BGH, Urteil vom 27.11.2003 - VII ZR 288/02
a) Eine
prüffähige Rechnung im Sinne des § 8 Abs. 1 HOAI muss diejenigen
Angaben enthalten, die nach dem geschlossenen Vertrag und der HOAI
objektiv unverzichtbar sind, um die sachliche und rechnerische
Überprüfung des Honorars zu ermöglichen.
b) Der Auftraggeber kann sich nach Treu und Glauben nicht auf die
fehlende Prüffähigkeit berufen, wenn die Rechnung auch ohne die
objektiv unverzichtbaren Angaben seinen Kontroll- und
Informationsinteressen genügt.
c) Der Auftraggeber ist nach Treu und Glauben mit solchen
Einwendungen gegen die Prüffähigkeit der Schlussrechnung
ausgeschlossen, die er nicht spätestens innerhalb einer Frist von 2
Monaten nach Zugang der Rechnung vorgebracht hat.
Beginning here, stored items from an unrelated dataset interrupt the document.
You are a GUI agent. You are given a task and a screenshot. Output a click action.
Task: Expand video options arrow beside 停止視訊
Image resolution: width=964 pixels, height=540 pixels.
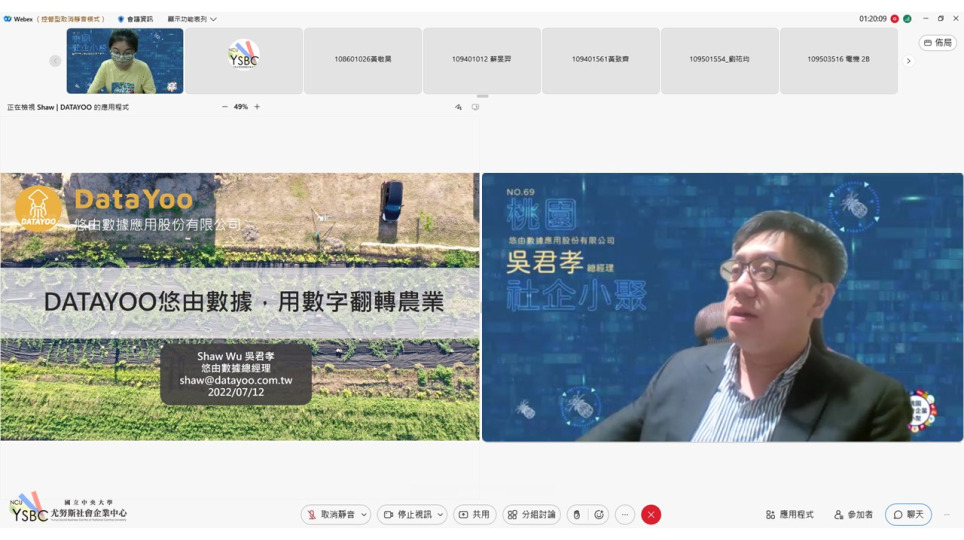click(440, 515)
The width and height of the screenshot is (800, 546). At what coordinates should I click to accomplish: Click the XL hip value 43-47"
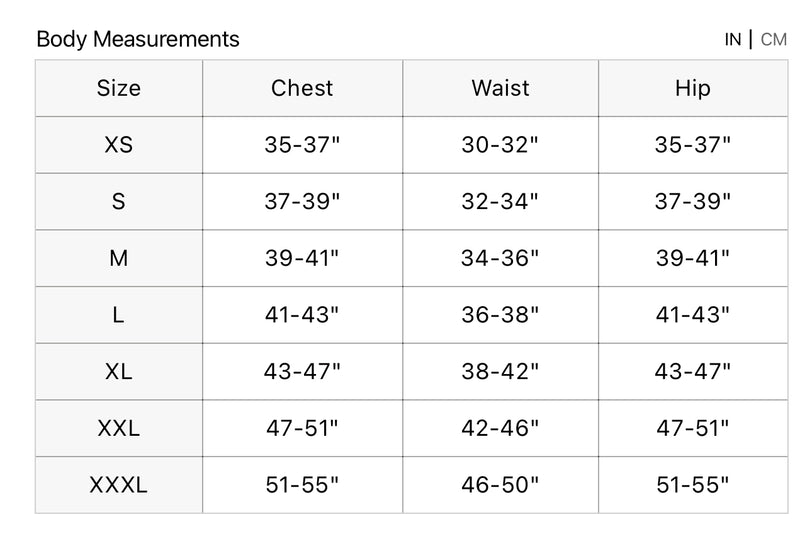[x=692, y=372]
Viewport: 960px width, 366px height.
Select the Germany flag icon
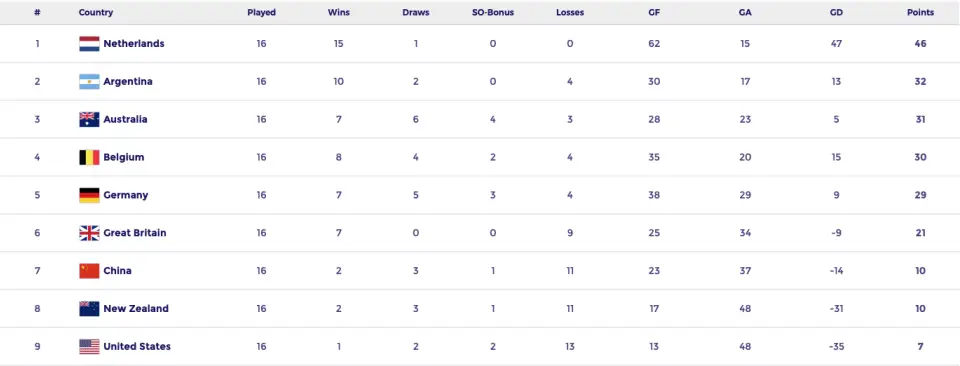click(89, 195)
d) In dem Fall, dass die Rechnung nur in Teilen prüffähig ist, kann der
Architekt die Zahlung eines Guthabens verlangen, das unter
Berücksichtigung eventueller Voraus- und Abschlagszahlungen bereits
feststeht.
HOAI § 8 Abs. 1
e) Die Verjährung der Honorarforderung beginnt grundsätzlich mit der Erteilung einer prüffähigen Schlussrechnung.
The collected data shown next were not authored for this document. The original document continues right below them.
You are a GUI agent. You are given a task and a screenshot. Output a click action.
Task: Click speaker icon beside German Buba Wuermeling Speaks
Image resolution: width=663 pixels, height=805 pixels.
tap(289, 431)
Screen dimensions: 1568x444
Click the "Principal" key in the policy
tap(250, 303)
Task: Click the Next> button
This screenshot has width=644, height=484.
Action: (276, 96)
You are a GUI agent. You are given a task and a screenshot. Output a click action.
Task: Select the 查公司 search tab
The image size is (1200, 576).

f) Kann der Auftraggeber sich nicht auf die fehlende Prüffähigkeit
berufen, weil die Rechnung seinen Kontroll- und Informationsinteressen
genügt, beginnt die Verjährung, wenn dieser Umstand für den Architekten
erkennbar nach außen zutage tritt.
g) Die Verjährung einer auf eine nicht prüffähige
Honorarschlussrechnung gestützten Forderung beginnt spätestens, wenn
die Frist von 2 Monaten abgelaufen ist, ohne dass der Auftraggeber
substantiierte Einwendungen gegen die Prüffähigkeit vorgebracht hat.
h) Ist die Rechnung nur teilweise prüffähig, beginnt die Verjährung
der Honorarschlussforderung grundsätzlich erst mit der Erteilung einer
insgesamt prüffähigen Schlussrechnung.